Making this difficult time a little easier.

Quality of Life Consent Form

Please fill out the quality of life consent form below, and a member of our team will get back to you shortly. If you have any questions, please feel free to contact us.

Quality of Life Consent Form

Providing Comfort and Compassionate Care for Your Beloved Pet.

Please fill in the following consent form prior to our visit. Please Note: Any fields with * are required.

Purpose of Quality of Life Assessment

I understand that Serene Passages is providing an in-home Quality of Life Assessment to help evaluate my pet’s current level of comfort and overall well-being.

Included Services

I understand that this Quality of Life Assessment includes:

  • One in-home evaluation
  • Review of recent history, behavior changes, and medical records (if provided)
  • Discussion of Quality of Life and Pain Scales
  • Short term prescriptions if the veterinarian deems those necessary for my pets health and comfort. These prescriptions will not be refilled or continued unless I am referred to my primary care veterinarian or I enroll my pet in hospice with Serene Passages.
  • A discussion of care options, which may include: continued monitoring, comfort-focused (palliative) care, hospice enrollment or humane euthanasia
  • A written follow-up summary and recommendations provided via email

Treatment and Care Planning

I understand that the veterinarian will discuss all findings and recommendations with me before any further services are performed. No treatments, medications, or euthanasia will be administered without my express consent.

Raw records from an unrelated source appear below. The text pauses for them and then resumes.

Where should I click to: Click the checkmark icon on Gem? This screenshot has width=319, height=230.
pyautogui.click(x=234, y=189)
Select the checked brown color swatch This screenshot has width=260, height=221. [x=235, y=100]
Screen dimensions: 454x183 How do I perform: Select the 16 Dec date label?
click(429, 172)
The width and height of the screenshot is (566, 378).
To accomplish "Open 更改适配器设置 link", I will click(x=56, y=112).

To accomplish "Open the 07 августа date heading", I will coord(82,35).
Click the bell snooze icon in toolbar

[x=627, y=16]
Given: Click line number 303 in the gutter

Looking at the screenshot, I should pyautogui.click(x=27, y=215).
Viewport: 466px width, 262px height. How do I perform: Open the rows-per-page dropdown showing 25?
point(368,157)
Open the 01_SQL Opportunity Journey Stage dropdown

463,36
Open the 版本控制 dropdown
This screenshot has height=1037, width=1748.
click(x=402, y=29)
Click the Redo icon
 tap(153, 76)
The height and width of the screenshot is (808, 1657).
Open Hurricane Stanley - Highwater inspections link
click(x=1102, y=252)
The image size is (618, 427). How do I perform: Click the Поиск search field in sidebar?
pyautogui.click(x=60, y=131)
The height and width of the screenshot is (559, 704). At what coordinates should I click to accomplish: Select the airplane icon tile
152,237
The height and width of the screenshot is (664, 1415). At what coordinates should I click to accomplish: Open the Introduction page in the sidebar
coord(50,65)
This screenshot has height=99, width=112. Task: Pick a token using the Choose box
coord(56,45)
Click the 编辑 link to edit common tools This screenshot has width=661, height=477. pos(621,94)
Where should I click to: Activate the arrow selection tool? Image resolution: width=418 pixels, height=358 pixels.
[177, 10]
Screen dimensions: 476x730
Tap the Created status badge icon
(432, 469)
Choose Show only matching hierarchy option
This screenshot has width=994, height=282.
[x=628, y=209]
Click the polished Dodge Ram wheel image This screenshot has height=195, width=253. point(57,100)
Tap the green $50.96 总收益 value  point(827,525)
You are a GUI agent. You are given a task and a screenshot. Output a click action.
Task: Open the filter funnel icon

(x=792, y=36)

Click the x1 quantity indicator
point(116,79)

Limitations of This Service

  • This visit is focused on assessing and advising; it does not include hospice enrollment, long-term care, or the provision of ongoing prescriptions.
  • If I wish to pursue hospice care following this appointment, I may discuss enrollment during the visit or follow up with the Serene Passages team within one week. I understand that enrolling in hospice will incur additional fees of $180 per month for four weekly 30 minute phone consultations.
  • I understand that further in home visits will be charged at the regular rate

Financial Responsibility

I acknowledge that payment is due at the time of service and that additional services—including medications, follow-up care, or euthanasia—will be billed separately.

Collaboration & Communication

I agree to provide accurate and complete information about my pet’s health and behavior, and to maintain open communication with the Serene Passages care team.

Future Care Decisions

I understand that based on the outcome of this Quality of Life Assessment, I may choose to:

  • Continue monitoring at home
  • Initiate comfort-focused hospice care
  • Seek care from my primary care veterinarian or specialist as advised by Serene Passages
  • Proceed with humane euthanasia
I understand that Serene Passages can support me in navigating these options and that I can request further guidance at any time.